SUPPLIED DATA
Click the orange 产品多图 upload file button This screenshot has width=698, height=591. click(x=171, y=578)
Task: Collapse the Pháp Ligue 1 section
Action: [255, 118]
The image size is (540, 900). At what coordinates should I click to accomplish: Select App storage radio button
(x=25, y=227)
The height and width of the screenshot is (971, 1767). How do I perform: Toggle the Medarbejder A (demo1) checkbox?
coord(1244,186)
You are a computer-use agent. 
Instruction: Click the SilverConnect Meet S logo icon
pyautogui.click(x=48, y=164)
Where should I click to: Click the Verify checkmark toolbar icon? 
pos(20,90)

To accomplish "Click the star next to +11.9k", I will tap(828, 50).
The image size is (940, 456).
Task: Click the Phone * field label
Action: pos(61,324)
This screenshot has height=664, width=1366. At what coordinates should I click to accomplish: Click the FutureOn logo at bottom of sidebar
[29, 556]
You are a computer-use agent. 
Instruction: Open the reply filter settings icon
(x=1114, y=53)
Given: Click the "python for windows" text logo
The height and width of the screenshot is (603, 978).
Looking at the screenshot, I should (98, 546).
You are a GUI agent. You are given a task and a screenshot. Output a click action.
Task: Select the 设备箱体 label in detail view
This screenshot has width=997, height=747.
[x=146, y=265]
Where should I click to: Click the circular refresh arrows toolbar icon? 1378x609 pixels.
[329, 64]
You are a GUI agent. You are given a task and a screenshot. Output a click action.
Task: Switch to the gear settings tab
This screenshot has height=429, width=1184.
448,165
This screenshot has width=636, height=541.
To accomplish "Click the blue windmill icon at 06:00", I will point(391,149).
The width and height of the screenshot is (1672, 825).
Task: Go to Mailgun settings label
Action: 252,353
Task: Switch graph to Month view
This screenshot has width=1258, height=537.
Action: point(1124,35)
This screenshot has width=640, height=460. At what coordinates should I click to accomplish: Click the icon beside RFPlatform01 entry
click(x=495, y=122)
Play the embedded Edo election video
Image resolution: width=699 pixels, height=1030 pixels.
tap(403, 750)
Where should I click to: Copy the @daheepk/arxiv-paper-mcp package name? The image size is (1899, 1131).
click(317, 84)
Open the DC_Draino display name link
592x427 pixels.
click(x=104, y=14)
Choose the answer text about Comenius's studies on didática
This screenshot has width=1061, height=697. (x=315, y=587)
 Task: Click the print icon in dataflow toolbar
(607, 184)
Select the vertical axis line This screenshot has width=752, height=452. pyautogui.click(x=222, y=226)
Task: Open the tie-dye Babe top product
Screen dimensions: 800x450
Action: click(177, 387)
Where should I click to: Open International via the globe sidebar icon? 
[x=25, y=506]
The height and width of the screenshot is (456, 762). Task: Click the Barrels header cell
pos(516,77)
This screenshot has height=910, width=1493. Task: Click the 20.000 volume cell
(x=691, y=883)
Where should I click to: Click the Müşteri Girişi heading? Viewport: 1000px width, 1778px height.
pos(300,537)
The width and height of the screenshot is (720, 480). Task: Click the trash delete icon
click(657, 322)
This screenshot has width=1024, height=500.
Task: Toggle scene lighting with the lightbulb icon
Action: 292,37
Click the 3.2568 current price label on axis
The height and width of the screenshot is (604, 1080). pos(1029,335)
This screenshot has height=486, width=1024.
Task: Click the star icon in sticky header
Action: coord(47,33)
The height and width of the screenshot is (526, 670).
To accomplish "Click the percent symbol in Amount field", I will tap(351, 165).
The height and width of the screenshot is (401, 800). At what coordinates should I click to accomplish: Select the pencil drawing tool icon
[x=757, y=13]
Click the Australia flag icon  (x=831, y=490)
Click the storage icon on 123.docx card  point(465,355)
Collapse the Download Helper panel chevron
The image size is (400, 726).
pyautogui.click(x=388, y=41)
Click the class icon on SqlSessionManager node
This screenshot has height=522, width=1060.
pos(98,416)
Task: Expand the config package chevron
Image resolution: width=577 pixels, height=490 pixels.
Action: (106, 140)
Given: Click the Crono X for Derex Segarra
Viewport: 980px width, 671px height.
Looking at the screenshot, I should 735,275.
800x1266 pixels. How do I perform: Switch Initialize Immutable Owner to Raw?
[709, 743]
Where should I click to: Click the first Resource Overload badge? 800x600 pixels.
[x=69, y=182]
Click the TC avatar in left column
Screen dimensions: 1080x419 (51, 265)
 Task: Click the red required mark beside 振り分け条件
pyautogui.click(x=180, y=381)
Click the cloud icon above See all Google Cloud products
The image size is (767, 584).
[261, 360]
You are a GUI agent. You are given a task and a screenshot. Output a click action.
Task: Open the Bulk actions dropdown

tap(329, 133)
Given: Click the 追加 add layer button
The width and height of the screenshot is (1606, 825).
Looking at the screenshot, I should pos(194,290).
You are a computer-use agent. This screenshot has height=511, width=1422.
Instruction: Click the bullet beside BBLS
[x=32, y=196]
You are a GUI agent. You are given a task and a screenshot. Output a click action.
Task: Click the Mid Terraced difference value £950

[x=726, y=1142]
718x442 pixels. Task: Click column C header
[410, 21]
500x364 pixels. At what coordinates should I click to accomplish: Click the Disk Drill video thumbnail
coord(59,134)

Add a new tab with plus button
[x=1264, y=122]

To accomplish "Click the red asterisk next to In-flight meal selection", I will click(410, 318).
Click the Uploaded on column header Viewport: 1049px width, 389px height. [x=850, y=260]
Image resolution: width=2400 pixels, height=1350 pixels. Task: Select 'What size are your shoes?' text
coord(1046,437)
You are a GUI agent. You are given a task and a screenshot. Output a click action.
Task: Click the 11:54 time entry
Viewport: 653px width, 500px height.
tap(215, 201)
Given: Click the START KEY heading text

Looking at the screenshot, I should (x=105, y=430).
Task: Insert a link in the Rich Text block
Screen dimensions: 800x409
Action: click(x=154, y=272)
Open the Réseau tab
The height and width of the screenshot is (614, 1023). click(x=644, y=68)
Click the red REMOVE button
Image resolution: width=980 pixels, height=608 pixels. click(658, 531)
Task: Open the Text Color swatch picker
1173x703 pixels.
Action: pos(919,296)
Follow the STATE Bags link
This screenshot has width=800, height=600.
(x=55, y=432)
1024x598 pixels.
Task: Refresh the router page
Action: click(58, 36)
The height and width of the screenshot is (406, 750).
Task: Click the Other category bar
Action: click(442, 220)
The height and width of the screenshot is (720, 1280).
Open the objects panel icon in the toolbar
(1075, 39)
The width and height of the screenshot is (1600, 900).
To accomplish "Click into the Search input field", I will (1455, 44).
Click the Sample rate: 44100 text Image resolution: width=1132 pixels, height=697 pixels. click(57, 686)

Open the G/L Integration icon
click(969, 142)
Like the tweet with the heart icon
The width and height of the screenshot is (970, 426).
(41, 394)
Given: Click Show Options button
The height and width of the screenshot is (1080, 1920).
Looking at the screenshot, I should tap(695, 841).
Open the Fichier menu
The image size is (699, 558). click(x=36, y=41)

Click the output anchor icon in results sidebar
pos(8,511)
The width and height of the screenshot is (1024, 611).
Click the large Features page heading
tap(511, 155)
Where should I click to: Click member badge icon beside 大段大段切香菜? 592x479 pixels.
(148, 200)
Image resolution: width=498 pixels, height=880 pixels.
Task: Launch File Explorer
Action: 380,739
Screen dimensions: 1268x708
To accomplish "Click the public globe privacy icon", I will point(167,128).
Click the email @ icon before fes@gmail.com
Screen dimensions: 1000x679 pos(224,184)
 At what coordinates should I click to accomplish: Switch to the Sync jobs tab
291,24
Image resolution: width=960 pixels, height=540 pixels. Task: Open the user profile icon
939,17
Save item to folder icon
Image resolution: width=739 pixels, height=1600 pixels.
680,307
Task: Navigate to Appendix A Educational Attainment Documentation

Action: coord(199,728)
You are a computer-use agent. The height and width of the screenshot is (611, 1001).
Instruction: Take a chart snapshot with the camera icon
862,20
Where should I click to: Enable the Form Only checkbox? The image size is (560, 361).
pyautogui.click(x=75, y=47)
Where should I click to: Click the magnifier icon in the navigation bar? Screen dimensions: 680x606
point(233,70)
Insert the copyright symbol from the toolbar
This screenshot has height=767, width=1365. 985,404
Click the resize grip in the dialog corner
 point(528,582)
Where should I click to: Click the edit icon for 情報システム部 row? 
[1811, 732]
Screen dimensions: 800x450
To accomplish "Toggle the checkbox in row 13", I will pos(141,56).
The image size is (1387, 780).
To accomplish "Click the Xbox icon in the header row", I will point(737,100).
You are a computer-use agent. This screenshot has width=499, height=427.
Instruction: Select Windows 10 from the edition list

WORK INSTRUCTION
For the word "chevron", go through the records and show each line that carries it.

EXERCISE RESULT
Collapse the Download Helper panel chevron
Task: Expand the config package chevron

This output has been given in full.